Despite Washington politicians like Senator Maria Cantwell touting federal legislation that could help build more affordable housing, Goold said questions remain about what “affordable” really means.
“When we talk about building more, I see tons of building going on, but the families that we are working with will not be able to afford that so it’s not going to be helpful,” said Goold.
One solution is to change the definition of homeless, in order to get families in Washington and across the country more help, says Goold. Right now, the education definition of being homeless is different from the Housing and Urban Development criteria for homeless youth, Goold said.
“Just because they’re staying with someone and have a roof over their head, doesn’t mean that they really don’t need help with housing, because they do,” said Goold. “The federal (HUD) definition for homelessness is blocking families from being able to get housed.”
The 2022 reauthorization of the Violence Against Women Act amended HUD’s definition of homelessness, said Vanessa Krueger, a public affairs officer for the Northwest Region of HUD.
The updated definition of homelessness will include people fleeing domestic violence, dating violence, sexual assault, stalking and other life threatening situations. “HUD is planning rulemaking to incorporate these statutory changes to its definition of homelessness,” said Krueger.
Projects funded through HUD’s homeless assistance programs often use different eligibility criteria, said Krueger. For example, the Permanent Supportive Housing program requires individuals to have a qualifying disability.
“Because there are not nearly enough resources to meet the need, communities have policies and procedures that prioritize who in their community is eligible for assistance,” said Krueger. The combination of federal, state and local programs can often cause confusion, she said.
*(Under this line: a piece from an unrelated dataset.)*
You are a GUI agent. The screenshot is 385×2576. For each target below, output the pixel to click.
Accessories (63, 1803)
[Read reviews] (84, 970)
A federal initiative could help create more opportunities for homeless youth.
The Youth Homelessness Demonstration Program, launched in 2016, aims to support communities across the country in building systems and creating new projects to prevent and end youth homelessness, said Krueger.
“It is one of the first dedicated federal initiatives that funds permanent housing programs for youth,” said Krueger.
To date, $368 million has been awarded to 94 communities, several of which are in Washington and Oregon. Most of the funds are renewed, making the investment even larger, Krueger said.
A recent project funded by the program is Covey Lofts in Anchorage, Alaska. The building provides 22 affordable studio apartments to students and youth ages 18 to 25, who have experienced homelessness or human trafficking.
“The program is unique because it is informed by youth who have experienced homelessness,” said Krueger. “The program is set up to ensure program needs of populations with the highest risk of homelessness, including Black, Indigenous, Youth of Color, and LGBTQ+ youth.”
Despite the recent federal program, the government can’t fix it all, said Marla Nunberg, the communications director for CVSD. “It’s also up to the community,” she said.
The school district works with community programs like Spokane Valley Partners, which handles a clothing and food bank for students and families in need. The district is also working to hire a coordinator who will work year-round so that the food and clothing bank, along with laundry services, will be available during the summer, said Clark.
“Whether they’re corporate, or whether they’re just community individuals, or churches, we’re incredibly thankful for our partners that help with these families,” said Nunberg.